Considere esta posibilidad:
todas las mañanas usted elije vivir sobre este mundo. Hasta que no apoya los dos pies en el piso de su habitación, usted yace horizontalmente a sesenta centímetros del suelo y habita una realidad paralela (paralela al suelo) que sólo después podrá elegir creer si fue, o no, soñada.
Se despierta y suena la alarma. Despega los párpados, se acostumbra a la luz, gira sobre un lado, suspira despacito, tiene una visión del día que le espera:
la tostada que se quema, el colectivo que no llega, la entrega del informe, el saludo de su socio, ese llamado cuando quede solo, el sabor de un vino decente, el gusto de una boca indecente...
Escucha al gato bajar a ese otro mundo y cruzar la puerta de su habitación, y también escucha el motor de la heladera que se enciende justo cuando usted recuerda que dejó la ropa afuera en una noche de tormenta. Estira el brazo, calcula los minutos, todavía no ha decidido, todavía puede elegir en qué mundo quedarse -pero no lo sabe, o no lo cree, o cree que elije- cuando decide correr las sábanas, doblar las piernas, levantar el torso, refregarse los ojos, sentarse en la cama y abandonar voluntariamente ese paraíso flotante que está a sesenta centímetros del mundo que lo devora.
Se despierta y suena la alarma. Despega los párpados, se acostumbra a la luz, gira sobre un lado, suspira despacito, tiene una visión del día que le espera:
la tostada que se quema, el colectivo que no llega, la entrega del informe, el saludo de su socio, ese llamado cuando quede solo, el sabor de un vino decente, el gusto de una boca indecente...

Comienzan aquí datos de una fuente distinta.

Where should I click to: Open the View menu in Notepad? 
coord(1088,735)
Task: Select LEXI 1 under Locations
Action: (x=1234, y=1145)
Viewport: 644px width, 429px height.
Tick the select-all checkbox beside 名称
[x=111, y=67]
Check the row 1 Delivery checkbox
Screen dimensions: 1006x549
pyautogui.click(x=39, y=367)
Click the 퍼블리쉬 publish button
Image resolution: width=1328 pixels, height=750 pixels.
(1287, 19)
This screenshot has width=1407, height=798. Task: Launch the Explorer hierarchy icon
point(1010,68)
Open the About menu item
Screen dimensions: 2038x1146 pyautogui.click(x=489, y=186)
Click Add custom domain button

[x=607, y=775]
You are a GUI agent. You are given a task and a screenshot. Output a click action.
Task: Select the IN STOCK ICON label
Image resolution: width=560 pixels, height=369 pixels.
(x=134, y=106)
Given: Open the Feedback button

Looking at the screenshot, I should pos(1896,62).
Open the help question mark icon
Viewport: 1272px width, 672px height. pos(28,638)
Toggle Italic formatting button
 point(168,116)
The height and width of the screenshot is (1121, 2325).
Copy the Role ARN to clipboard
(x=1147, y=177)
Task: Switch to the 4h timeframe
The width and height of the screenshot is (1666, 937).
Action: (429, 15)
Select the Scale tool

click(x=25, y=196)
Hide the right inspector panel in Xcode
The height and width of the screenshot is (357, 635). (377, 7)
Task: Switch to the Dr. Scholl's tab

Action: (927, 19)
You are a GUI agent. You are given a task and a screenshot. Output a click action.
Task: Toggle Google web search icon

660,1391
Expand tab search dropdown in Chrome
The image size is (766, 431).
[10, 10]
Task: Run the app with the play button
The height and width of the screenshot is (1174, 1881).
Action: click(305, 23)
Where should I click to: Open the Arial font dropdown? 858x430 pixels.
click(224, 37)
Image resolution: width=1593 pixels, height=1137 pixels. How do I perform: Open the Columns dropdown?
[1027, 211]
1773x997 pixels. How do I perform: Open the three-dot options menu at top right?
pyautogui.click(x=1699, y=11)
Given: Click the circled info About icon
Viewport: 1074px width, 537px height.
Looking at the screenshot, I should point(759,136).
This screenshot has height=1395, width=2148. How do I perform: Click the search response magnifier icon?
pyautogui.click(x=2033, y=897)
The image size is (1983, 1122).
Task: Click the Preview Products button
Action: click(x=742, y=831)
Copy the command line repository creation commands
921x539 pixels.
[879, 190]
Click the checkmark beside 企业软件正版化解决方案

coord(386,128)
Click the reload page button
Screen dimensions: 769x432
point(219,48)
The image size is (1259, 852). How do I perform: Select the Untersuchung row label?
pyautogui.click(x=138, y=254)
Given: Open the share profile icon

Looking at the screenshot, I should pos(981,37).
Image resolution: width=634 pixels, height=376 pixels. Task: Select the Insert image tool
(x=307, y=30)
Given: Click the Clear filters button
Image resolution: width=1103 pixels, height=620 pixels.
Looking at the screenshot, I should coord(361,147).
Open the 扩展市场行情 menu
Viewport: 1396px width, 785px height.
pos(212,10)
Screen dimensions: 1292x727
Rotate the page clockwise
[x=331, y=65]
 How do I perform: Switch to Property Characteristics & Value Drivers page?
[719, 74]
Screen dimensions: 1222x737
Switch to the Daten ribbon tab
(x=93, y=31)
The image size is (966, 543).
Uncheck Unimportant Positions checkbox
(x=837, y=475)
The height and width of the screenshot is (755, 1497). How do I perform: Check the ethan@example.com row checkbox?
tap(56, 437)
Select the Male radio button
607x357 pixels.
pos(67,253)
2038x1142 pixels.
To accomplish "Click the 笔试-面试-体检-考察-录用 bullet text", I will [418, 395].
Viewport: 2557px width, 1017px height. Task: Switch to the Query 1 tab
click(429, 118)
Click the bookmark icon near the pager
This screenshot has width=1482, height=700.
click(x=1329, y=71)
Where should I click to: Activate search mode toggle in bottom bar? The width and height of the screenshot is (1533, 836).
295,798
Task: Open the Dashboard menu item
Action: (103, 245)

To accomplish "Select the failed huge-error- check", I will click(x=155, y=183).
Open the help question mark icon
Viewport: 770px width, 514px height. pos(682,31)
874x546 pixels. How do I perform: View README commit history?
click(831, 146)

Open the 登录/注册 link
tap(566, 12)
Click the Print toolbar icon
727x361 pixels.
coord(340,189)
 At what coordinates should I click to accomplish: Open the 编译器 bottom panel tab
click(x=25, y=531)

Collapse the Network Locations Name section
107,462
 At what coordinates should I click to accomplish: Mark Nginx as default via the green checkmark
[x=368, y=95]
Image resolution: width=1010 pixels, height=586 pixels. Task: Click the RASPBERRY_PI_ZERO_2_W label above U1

Escucha al gato bajar a ese otro mundo y cruzar la puerta de su habitación, y también escucha el motor de la heladera que se enciende justo cuando usted recuerda que dejó la ropa afuera en una noche de tormenta. Estira el brazo, calcula los minutos, todavía no ha decidido, todavía puede elegir en qué mundo quedarse -pero no lo sabe, o no lo cree, o cree que elije- cuando decide correr las sábanas, doblar las piernas, levantar el torso, refregarse los ojos, sentarse en la cama y abandonar voluntariamente ese paraíso flotante que está a sesenta centímetros del mundo que lo devora.